While seemingly inscrutable, many of the Lakes can be read for their specific relationships to time. An image of P. Diddy de-boarding a plane immediately activates the temporal baggage of the rapper’s manifold career-, image- and namechanges. Another work shows an extremely pixelated black-and-white photo of Jay-Z and Beyoncé. The image is a highly compressed jpeg taken from an illustration contained in On Compression, his 2007 essay about the mathematics behind Jpeg compression. This technique simplifies the file by removing much of its original information, sacrificing fidelity for convenience and creating a process of rapid digital decay. Compression serves our insatiable appetite for new information while simultaneously contributing to its degradation. A highly specific chronology charges these works not only with a certain absurdity, but also an unexpected poignancy: the Lakes act as poetic sarcophagi, cementing bygone moments in recent pop cultural history as well as the technology which helped generate them.

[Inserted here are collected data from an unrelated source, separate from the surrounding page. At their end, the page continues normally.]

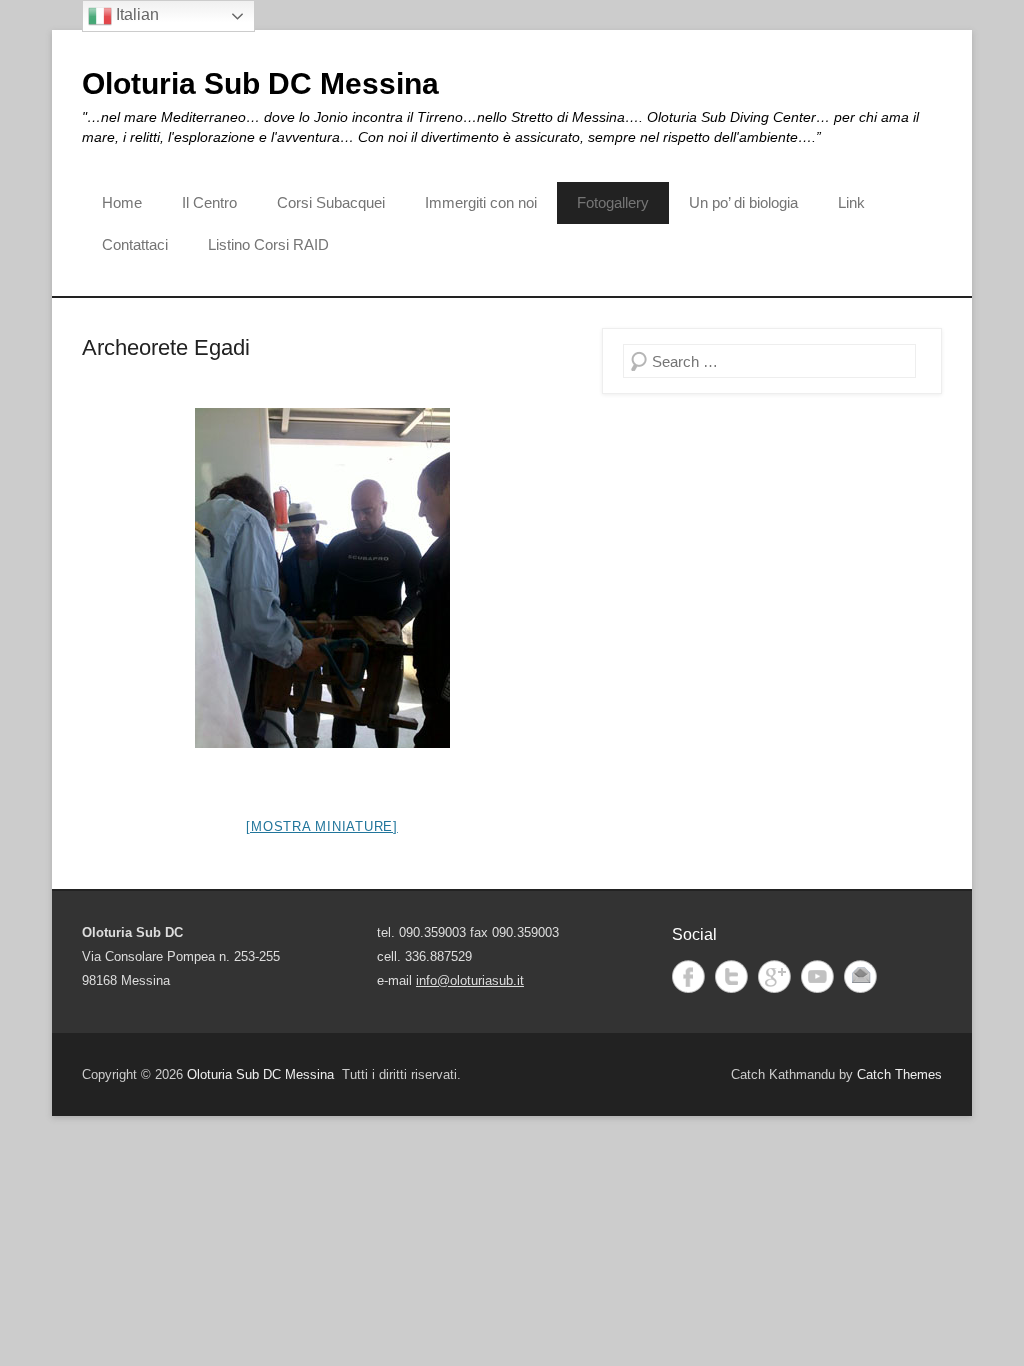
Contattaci (135, 244)
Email (860, 976)
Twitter (731, 976)
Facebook (688, 976)
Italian (135, 14)
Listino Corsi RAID (268, 244)
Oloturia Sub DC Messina (260, 83)
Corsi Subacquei (331, 202)
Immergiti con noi (481, 202)
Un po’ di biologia (743, 202)
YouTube (817, 976)
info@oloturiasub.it (470, 980)
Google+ (774, 976)
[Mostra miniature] (322, 826)
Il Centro (209, 202)
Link (851, 202)
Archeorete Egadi (166, 347)
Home (122, 202)
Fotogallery (613, 202)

We may immediately place the autonomous elements of the artworks – the semi-iconic imagery, the televisions, the “lake” applet – but, through their relationships to one another and to their presentation, Arcangel renders them foreign. The flat-screen television, a contemporary symbol of American consumerism and capitalist aspiration, is literally turned on its side, simply and comically subverted to accommodate the vertically formatted pictures of the Lakes. On the televisions, where we expect either static or dynamic images, we get instead these strange hybrids, previously the exclusive domain of the Internet. The familiar net-material and its newfound highbrow context subvert one another, and as a result become wholly new. Arcangel’s decision to carpet the gallery further confounds expectations by emphasizing the “showroom” quality of the space and subverting its white-cube pretentions.
Since Arcangel’s 2011 Whitney show Pro Tools, his most recent New York solo exhibition, the artist has completed several diverse projects. He worked extensively with a team of researchers and computer experts in collaboration with The Andy Warhol Museum to unearth and preserve Warhol’s lost digital experiments, which he wrote about for the summer edition of Artforum. This past May, he launched his own publishing and merchandise imprint, Arcangel Surfware, whose products include bedsheets, iPad covers, and magazines. In July, he released his debut novel, Working On My Novel, published by Penguin.
The 36-year old Arcangel has been the subject of numerous international monographic exhibitions at both galleries and major museums, including The Carnegie Museum of Art in Pittsburgh, The Whitney Museum in New York, The Hamburger Bahnhof in Berlin, The Barbican in London and MoCA in Miami. His work is included in many public collections, including the Hammer Museum in Los Angeles, MoMA in New York, The Tate in London, Berlin’s Neue Nationalgalerie, the Smithsonian Museum of American Art in Washington D.C. and the Migros Museum für Gegenwartskunst in Zürich. This is the artist’s fourth solo show at Team.